Everyone knows that students are mentally, physically and emotionally drained when exam season comes around, so two software engineering students decided to start selling their innovative “drinkable course microchips” on campus.
“It all started in the second semester of my first year,” Joe Bedden, a fourth-year software engineering student, said. “I was cramming for my four midterms and two essays during hell week and wished I could just take a pill and know everything I would need to know for each course.”
Bedden and his friend Blake Levi have been working on the “drinkable course microchips” ever since their first year and are now selling them on campus.
“I think this is amazing,” Elis Dubley said. “Props to those guys for pulling each class’ material together and selling them in different microchips … and for super cheap!”
Although Bedden and Levi are selling these microchips for just $10 each, they have already made a lot of money and students have been able to perform very well on their midterms.
Almost 80 per cent of the student population’s GPA has increased this semester and 70 per cent claim to be sleeping more than the previously, a poll shows.
“I can’t believe I’m actually slaying all my midterms and sleeping more than before.This thing is truly some futuristic shit,” Dubley said.
The “drinkable course microchips” have been a blessing to students ever since they got on the market, but professors are not so content.

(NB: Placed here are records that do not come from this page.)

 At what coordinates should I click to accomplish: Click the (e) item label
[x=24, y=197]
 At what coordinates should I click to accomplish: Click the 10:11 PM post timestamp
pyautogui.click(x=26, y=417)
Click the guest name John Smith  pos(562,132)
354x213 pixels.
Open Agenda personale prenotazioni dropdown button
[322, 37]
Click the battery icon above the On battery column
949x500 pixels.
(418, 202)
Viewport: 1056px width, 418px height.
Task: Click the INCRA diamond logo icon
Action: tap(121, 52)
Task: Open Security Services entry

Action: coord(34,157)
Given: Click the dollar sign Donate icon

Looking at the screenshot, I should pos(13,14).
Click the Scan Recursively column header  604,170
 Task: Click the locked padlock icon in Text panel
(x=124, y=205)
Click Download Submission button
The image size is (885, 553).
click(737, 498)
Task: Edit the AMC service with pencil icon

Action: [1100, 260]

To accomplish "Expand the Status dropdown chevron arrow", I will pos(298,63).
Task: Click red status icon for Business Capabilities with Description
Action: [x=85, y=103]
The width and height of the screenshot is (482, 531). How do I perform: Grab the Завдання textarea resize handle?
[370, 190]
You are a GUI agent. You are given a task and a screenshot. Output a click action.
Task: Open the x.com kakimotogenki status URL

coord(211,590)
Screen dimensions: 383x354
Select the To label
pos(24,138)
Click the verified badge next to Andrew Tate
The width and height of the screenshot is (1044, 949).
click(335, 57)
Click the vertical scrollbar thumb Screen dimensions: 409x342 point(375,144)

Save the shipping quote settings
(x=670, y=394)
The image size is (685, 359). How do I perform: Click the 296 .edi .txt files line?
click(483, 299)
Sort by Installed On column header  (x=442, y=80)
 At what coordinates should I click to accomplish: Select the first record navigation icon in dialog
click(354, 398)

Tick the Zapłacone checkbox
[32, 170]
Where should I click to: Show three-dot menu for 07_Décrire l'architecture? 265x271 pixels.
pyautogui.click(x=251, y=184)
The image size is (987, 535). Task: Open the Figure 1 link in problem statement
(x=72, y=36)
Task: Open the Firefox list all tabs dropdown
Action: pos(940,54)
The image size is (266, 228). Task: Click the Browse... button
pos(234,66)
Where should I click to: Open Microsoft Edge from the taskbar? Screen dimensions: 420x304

“I think this is the most ridiculous innovation ever,” Peter Pettygru, a psychology professor at Ryerson, said. “All our work on educating kids and making them think critically has gone to waste.”
Professors like Pettygru have reported this to the Dean in hopes of banning the innovation. The Dean, however, says that their is no point in banning the microchips as students will get their hands on them one way or another.
The chip’s creators are fighting back. “We created this to help out students in moments of stress and we’re still going to find a way to sell them on the down low, even if they are illegal on campus,” said Levi.
Students are not happy that profs are consistently trying to keep them busy with school work and will be even more upset if the chip is banned.
“This is not learning,” Pettygru said. “We are creating robots.”
A study has shown that ingesting these microchips are detrimental to one’s health and make you less intelligent in the long run.
“I don’t believe that. It’s really all fake news,” Dubley said.